【実践記】15年来の塩漬株式を売却!

 昨日4月16日は、色々な出来事がありました。な、なんと~!15年間手をつけられず、塩漬になっていたボロ株100株が売却(損益確定)できたのです。

 その株、2005年に新興市場に上場(今も新興市場のままですが・・・)し、IPOブーム、しかも情報・通信分野だったため、個人投資家に囃されて、今の株価の約16倍まで高騰した銘柄です。

 「音声を文字変換するソフト開発」などを手掛ける、あの会社です。(私のように痛い目にあった方もいるのではないでしょうかね~)

 新規上場(IPO)で情報通信分野の銘柄株、囃されてブームになり、株価は急騰しますが、ブームが去ったあと(買い手がいなくなったあとと表現した方が正解かもしれませんが)は株価が急落します。この銘柄も例外ではありませんでした。

 そして、更に2006年1月に発生した、いわゆる「ライブドアショック」が株式市場を襲い、多くの銘柄の株価が急落していきました。こうして私の「失われた15年」が始まりました。

 「ライブドアショック」というのは、2006年1月17日に起きた株式市場の暴落のことです。16日にライブドアが証券取引法違反の容疑で、強制捜査を受けたことが暴落の始まりでした。

 2005年ごろの日本は、円安による輸出産業の好調でバブル景気を彷彿とさせる好景気。それに伴い株価も上昇していましたが、ライブドアショックにより暴落することになり、日経平均株価は事件発覚から2日で、1,000円近く下落しました。

 2006年1月前半は、比較的好調であった株式市場でありますので、私はいくつかの大手企業の株式会社の銘柄を「1株○○○〇円まで下がったら購入」という指値注文を出していまして、この時の急落でほとんどの銘柄の株が約定(買い成立)してしまいました。

 まだ、スマートフォンが普及する前で、しかも勤務中でしたので、夜のニュースで状況を知りました。その時は「安く買えたからいいんじゃない」とタカをくくっていましたが、まさか、これが引き金となって株式市場の長期の低迷になるとは思いもしませんでした。

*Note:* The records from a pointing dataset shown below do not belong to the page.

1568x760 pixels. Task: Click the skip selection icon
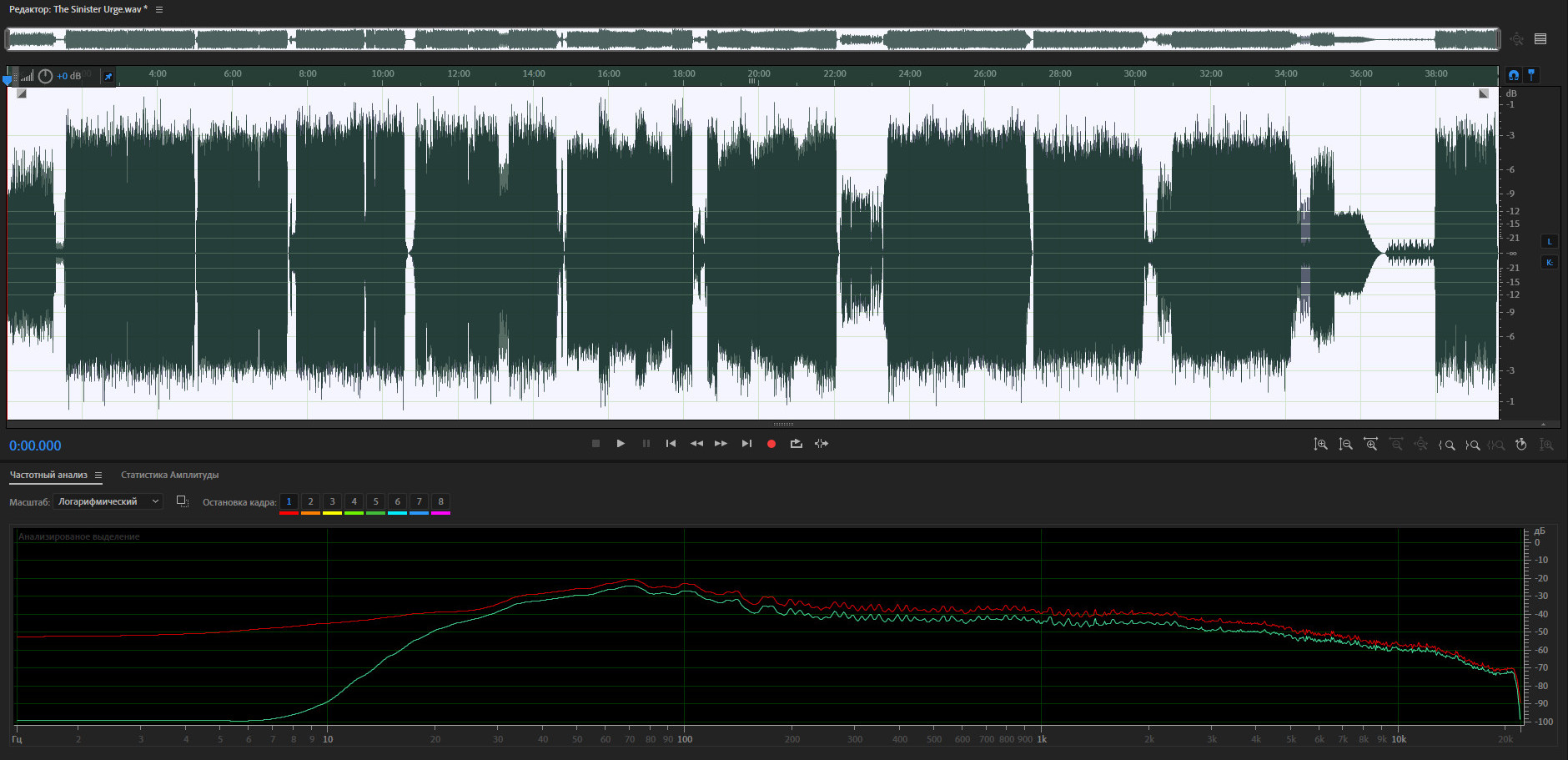pos(822,444)
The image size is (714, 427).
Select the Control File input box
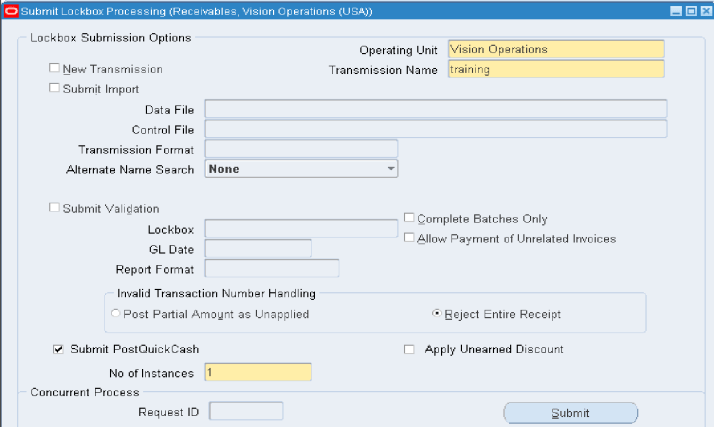[435, 129]
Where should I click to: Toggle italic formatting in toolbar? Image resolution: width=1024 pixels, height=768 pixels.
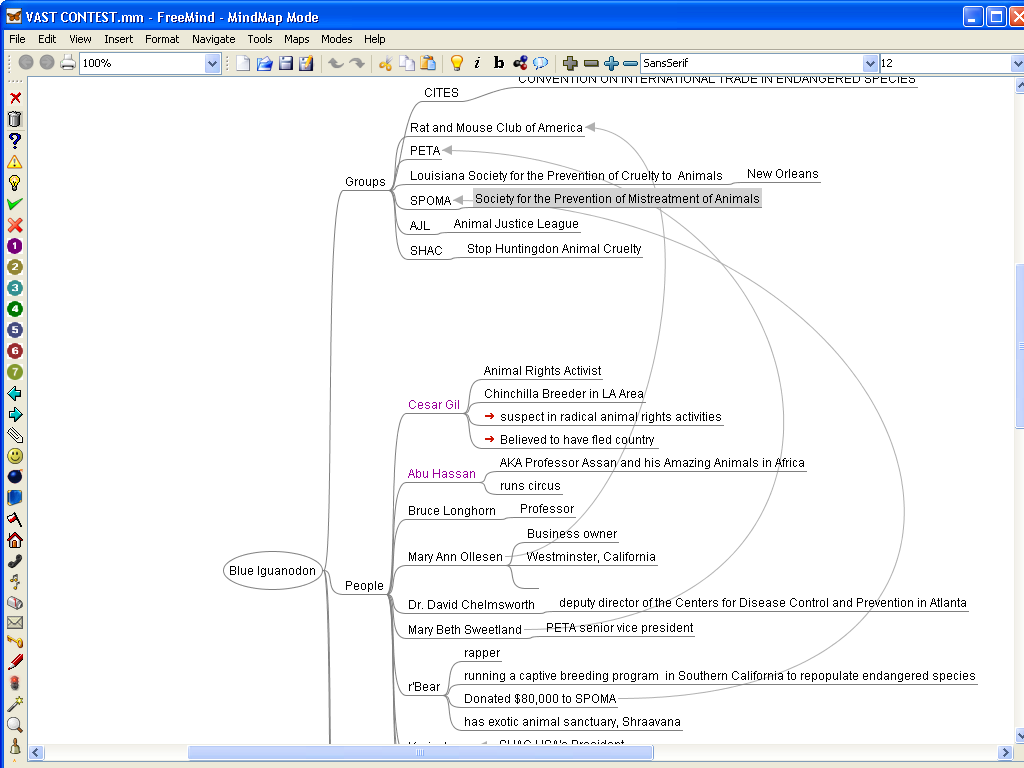coord(477,63)
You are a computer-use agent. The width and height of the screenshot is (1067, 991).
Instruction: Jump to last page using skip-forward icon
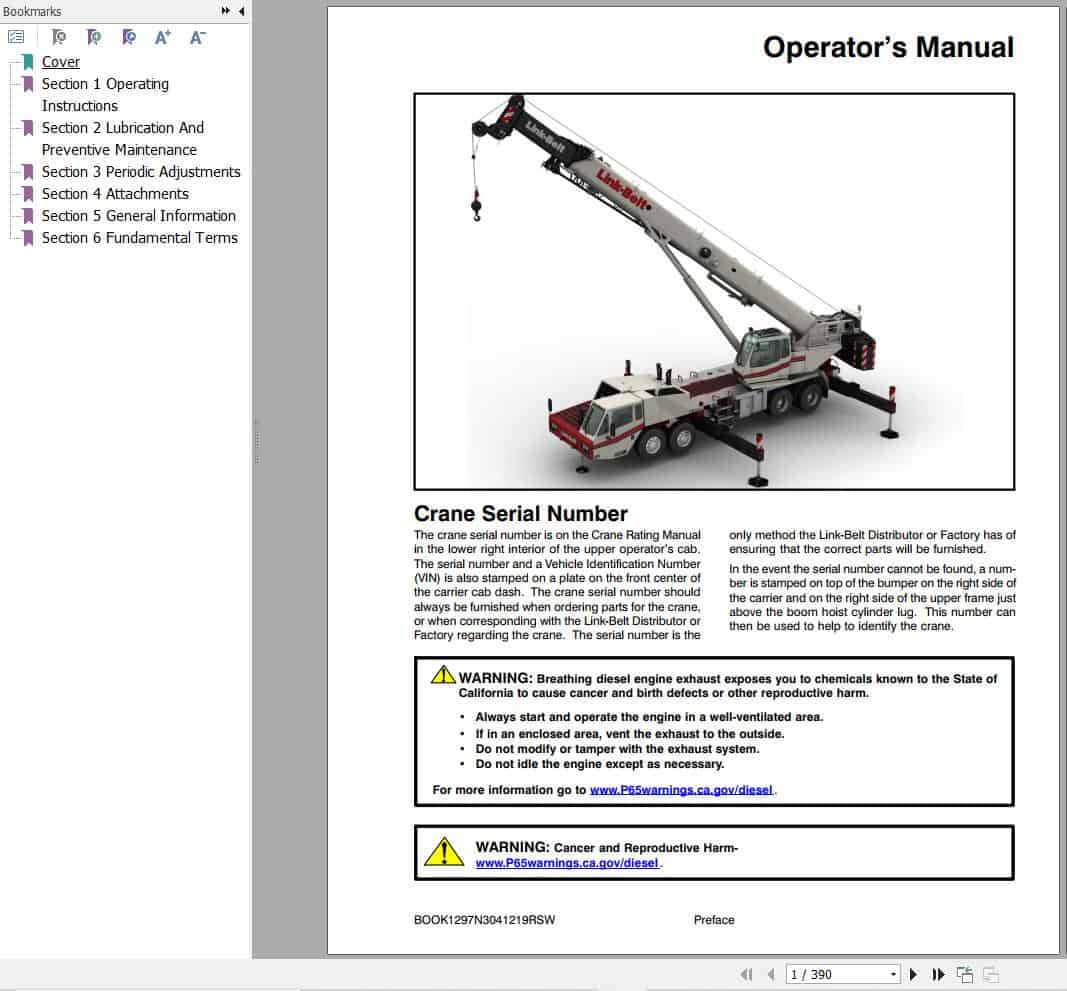pos(938,974)
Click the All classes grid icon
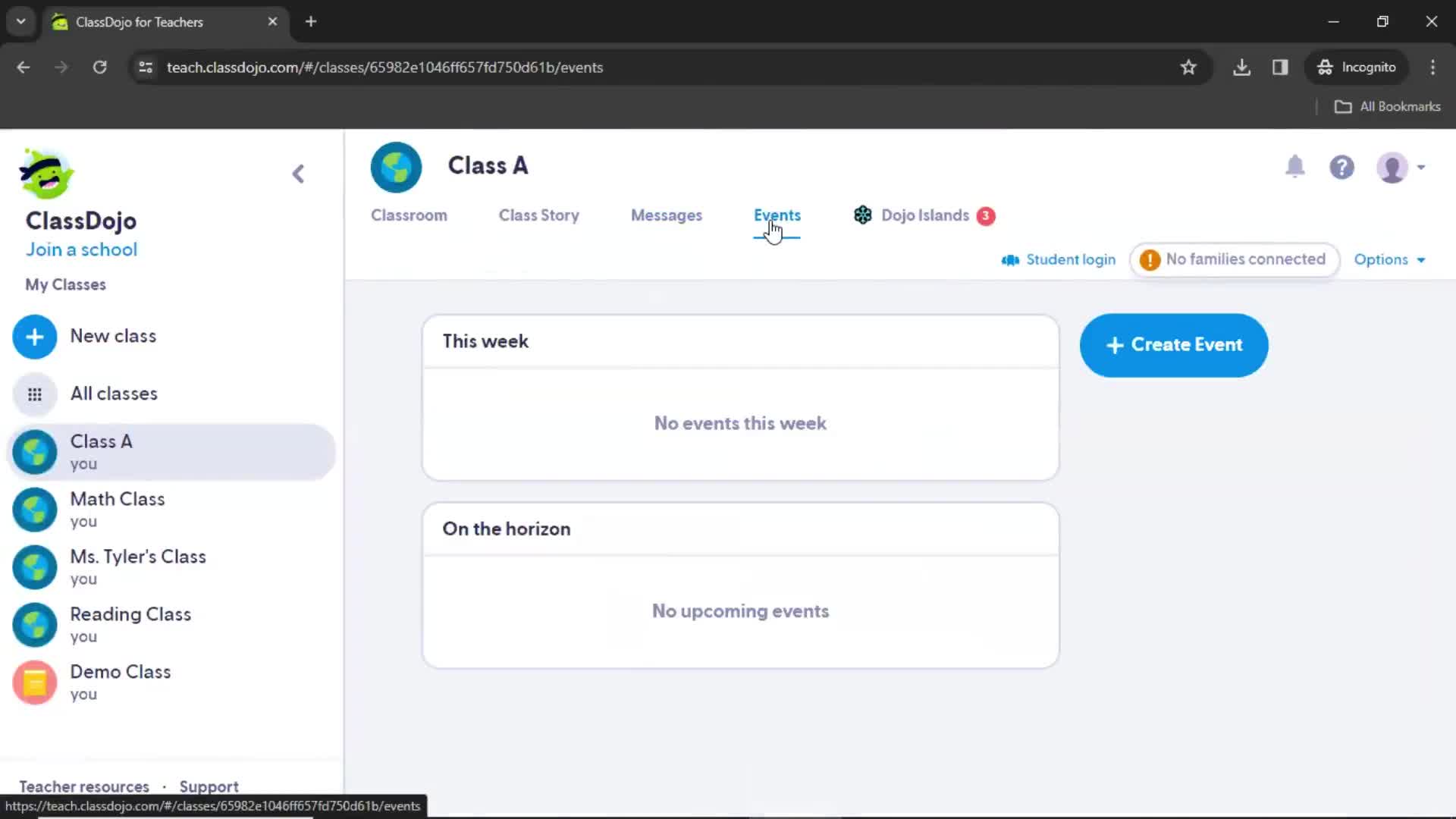Image resolution: width=1456 pixels, height=819 pixels. coord(35,393)
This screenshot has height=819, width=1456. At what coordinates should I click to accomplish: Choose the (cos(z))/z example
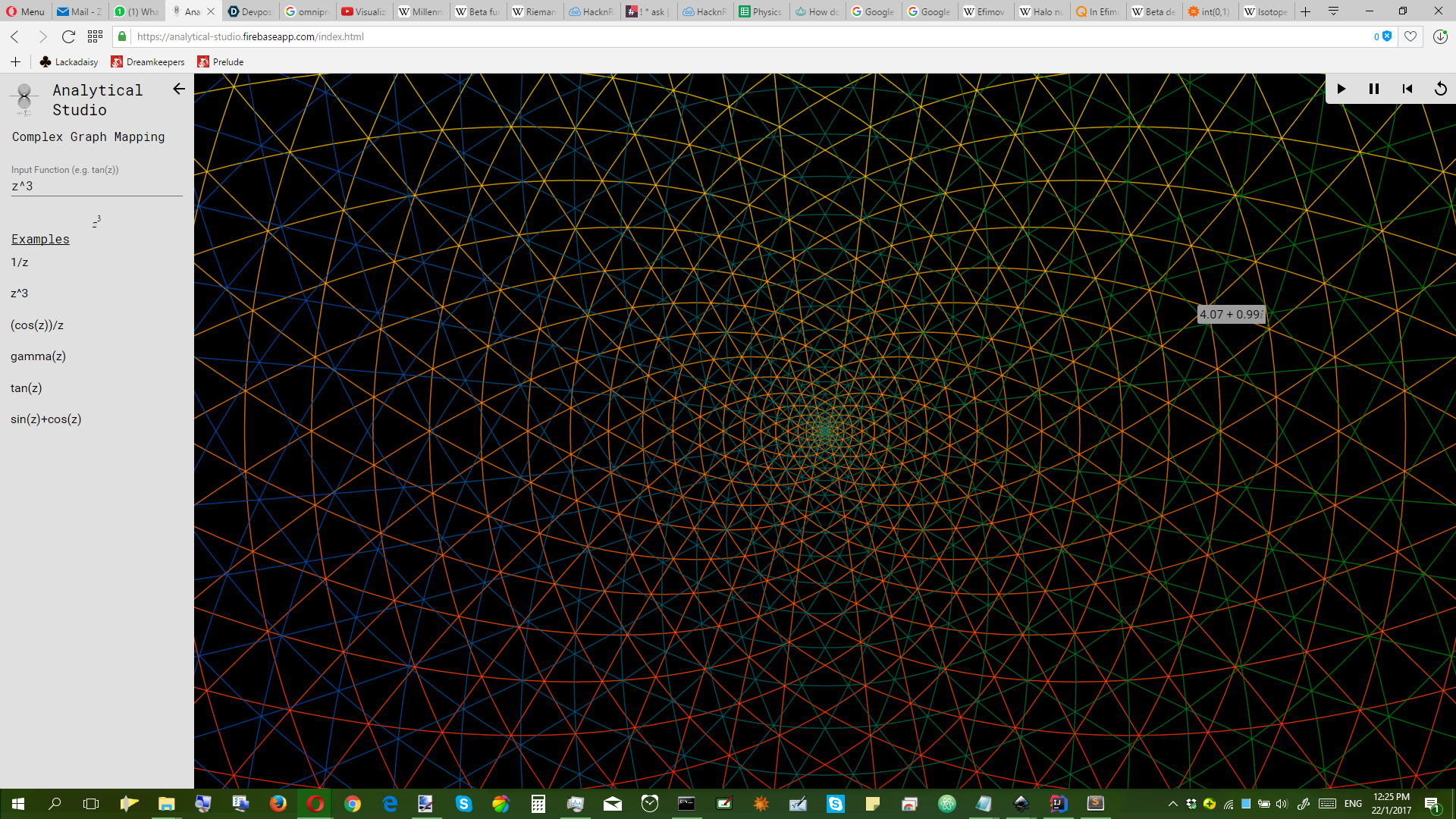[37, 325]
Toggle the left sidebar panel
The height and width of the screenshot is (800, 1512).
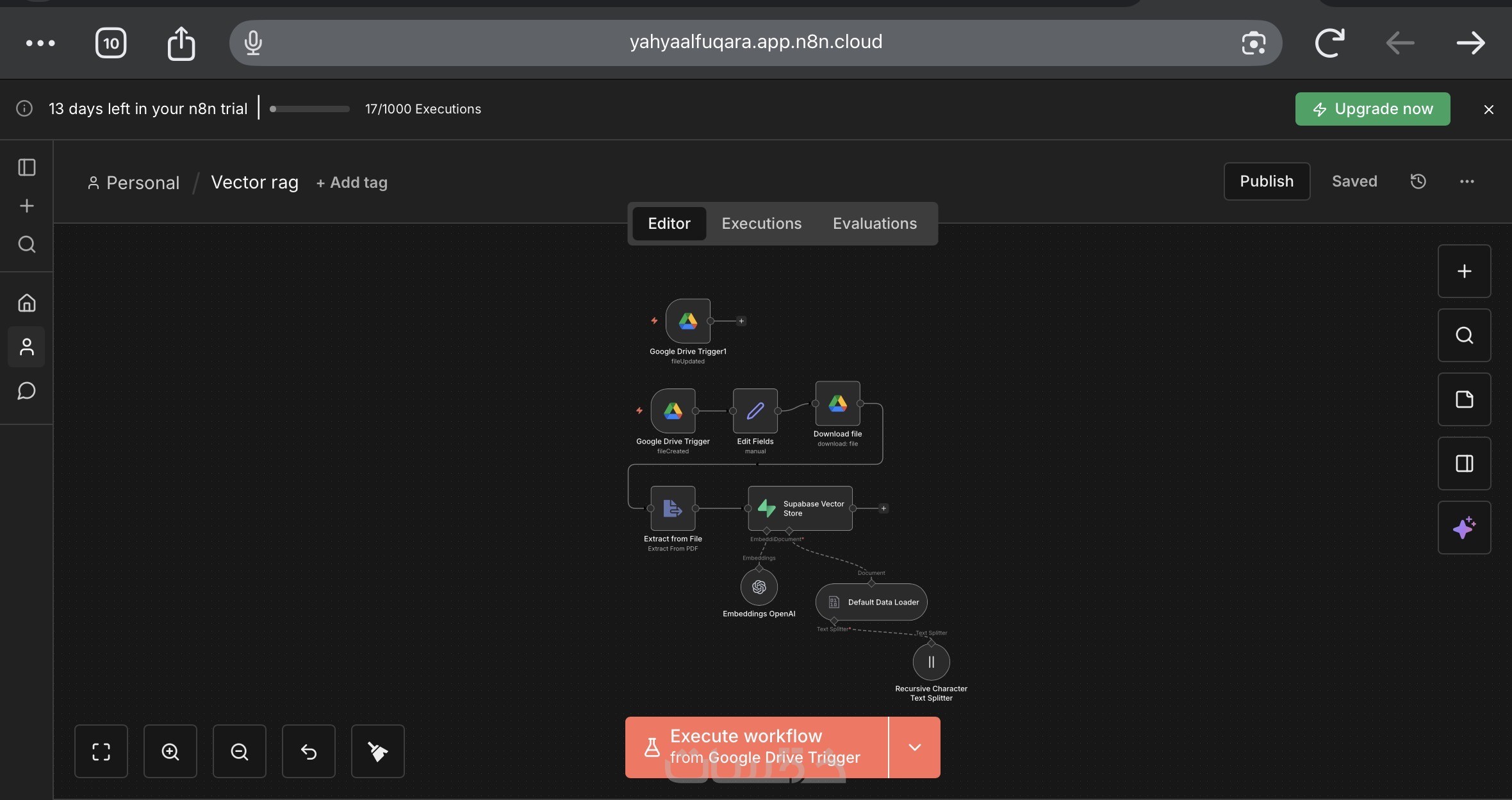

 約定した大手企業の株は、その後5~10年の間には、買値まで戻ってきたりするものもありましたので、売却を進めながら、保有株式の整理を進めました。

 しかし、今回のこの銘柄だけは底なし沼のように下がったままで推移していました。200株を保有していましたので、定年退職までに何とか整理をしたいと思い、2017年年末に100株を損切(損失を覚悟で株売却)しました。

 株式売却益への課税は、他の所得とは分離して一定の税率を計算する申告分離課税です。今回のような売却損は、他の上場株式等の売却益と相殺後、申告分離課税を選択した上場株式等の配当などの配当所得・利子所得と損益通算することができます。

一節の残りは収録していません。